→ Yapılacak İş: Ayet meallerini içeren metinden, içinde "Bunu kendilerine akılları mı buyuruyor, yoksa" geçen sözlerle açılıp "onlar azgın bir topluluk mudur?" ile kapanan bölümü hiç değiştirmeden aktar.

→ Belge:
▼▼▼

De ki: «Bekleyin. Çünkü ben de sizinle beraber bekleyenlerdenim».

– Hasan Basri Çantay

De ki: «Gözleyin, doğrusu ben de sizinle beraber gözlemekteyim.»

– Seyyid Kutub

أَمۡ تَأۡمُرُهُمۡ أَحۡلَٰمُهُم بِهَٰذَآۚ أَمۡ هُمۡ قَوۡمٞ طَاغُونَ ٣٢

Yoksa onlara bunu (bu tenakuzu) akılları mı emrediyor? Yoksa azgın bir kavim midirler?

– Elmalılı Hamdi Yazır

Bunu kendilerine akılları mı buyuruyor, yoksa onlar, azgın bir kavim midirler?

– İbni Kesir

Bunu kendilerine akılları mı emrediyor, yoksa onlar azgın bir topluluk mudur?

– Diyanet İşleri

Yahud bunu kendilerine akılları mı emrediyor, yoksa onlar azgınlar güruhu mudur?

– Hasan Basri Çantay

Onların akılları mı bunu emreder, yoksa onlar, azgın bir topluluk mudur?

– Seyyid Kutub

أَمۡ يَقُولُونَ تَقَوَّلَهُۥۚ بَل لَّا يُؤۡمِنُونَ ٣٣

Yoksa onu (o Kur'an’ı) kendisi uydurmakta mı diyorlar? Hayır kendileri inanmazlar.

– Elmalılı Hamdi Yazır

Yoksa; onu kendisi uydurdu mu diyorlar? Hayır, onlar iman etmezler.

– İbni Kesir

Yoksa “O Kur’an’ı kendisi uydurup söyledi” mi diyorlar? Hayır, (sırf inatlarından dolayı) iman etmiyorlar.

– Diyanet İşleri

Yahud onu kendisi mi uydurub söyledi diyorlar? Hayır, onlar îman etmezler.

– Hasan Basri Çantay

Yoksa «Onu uydurdu» mu diyorlar? Hayır, onlar inanmıyorlar.

– Seyyid Kutub

فَلۡيَأۡتُواْ بِحَدِيثٖ مِّثۡلِهِۦٓ إِن كَانُواْ صَٰدِقِينَ ٣٤

Haydi onun gibi bir söz getirsinler, doğru iseler.

– Elmalılı Hamdi Yazır

Şayet sadıklardan iseler, onun benzeri bir söz getirsinler.

– İbni Kesir

Eğer doğru söyleyenler iseler, haydi onun gibi bir söz getirsinler!

▲▲▲

→ Veri Satırları:
▼▼▼

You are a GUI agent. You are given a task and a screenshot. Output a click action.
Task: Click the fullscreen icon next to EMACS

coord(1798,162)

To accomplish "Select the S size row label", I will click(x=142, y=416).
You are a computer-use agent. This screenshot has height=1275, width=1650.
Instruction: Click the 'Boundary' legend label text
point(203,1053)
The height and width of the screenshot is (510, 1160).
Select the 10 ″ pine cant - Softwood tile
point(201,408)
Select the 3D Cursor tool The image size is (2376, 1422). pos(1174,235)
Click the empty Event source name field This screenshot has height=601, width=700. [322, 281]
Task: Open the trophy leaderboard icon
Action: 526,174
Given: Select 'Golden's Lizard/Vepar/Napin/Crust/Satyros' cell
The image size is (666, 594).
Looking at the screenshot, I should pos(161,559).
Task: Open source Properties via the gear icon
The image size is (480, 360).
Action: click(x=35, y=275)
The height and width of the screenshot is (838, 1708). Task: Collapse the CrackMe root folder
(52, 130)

▲▲▲

→ Alıştırmanın Çözümü:
Bunu kendilerine akılları mı buyuruyor, yoksa onlar, azgın bir kavim midirler?

– İbni Kesir

Bunu kendilerine akılları mı emrediyor, yoksa onlar azgın bir topluluk mudur?